§ ASSIGNMENT
The answer must consist of every line from the entries below that contains the word "Given".

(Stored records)
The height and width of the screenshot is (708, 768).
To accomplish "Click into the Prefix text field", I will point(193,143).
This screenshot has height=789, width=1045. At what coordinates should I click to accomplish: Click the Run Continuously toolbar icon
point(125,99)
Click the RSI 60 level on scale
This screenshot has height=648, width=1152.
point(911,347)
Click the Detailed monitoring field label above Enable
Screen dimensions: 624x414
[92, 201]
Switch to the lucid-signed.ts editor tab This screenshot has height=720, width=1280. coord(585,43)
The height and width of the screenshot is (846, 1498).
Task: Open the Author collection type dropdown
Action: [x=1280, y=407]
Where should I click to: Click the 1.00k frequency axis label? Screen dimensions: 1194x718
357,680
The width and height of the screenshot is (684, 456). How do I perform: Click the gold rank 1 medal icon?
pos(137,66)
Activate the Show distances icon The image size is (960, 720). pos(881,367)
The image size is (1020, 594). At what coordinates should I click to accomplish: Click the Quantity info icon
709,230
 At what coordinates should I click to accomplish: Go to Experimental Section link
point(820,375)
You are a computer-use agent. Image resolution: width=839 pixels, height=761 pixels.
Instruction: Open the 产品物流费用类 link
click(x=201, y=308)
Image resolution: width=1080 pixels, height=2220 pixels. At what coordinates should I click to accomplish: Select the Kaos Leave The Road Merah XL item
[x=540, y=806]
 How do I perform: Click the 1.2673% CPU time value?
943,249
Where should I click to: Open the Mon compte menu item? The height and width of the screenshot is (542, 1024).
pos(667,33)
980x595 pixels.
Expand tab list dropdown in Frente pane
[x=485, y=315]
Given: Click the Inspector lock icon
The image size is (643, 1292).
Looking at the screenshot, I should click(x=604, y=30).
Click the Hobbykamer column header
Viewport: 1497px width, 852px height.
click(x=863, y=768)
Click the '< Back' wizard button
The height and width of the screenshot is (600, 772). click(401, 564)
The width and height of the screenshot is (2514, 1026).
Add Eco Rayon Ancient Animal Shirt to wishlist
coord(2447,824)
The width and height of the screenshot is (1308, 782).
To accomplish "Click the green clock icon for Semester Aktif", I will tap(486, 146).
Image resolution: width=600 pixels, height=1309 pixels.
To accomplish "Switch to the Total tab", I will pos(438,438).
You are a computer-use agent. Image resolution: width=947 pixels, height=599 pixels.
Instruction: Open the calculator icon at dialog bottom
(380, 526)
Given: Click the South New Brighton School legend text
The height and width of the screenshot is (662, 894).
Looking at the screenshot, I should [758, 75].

§ SOLUTION FOR THIS EXERCISE
Given: Click the Inspector lock icon
Given: Click the South New Brighton School legend text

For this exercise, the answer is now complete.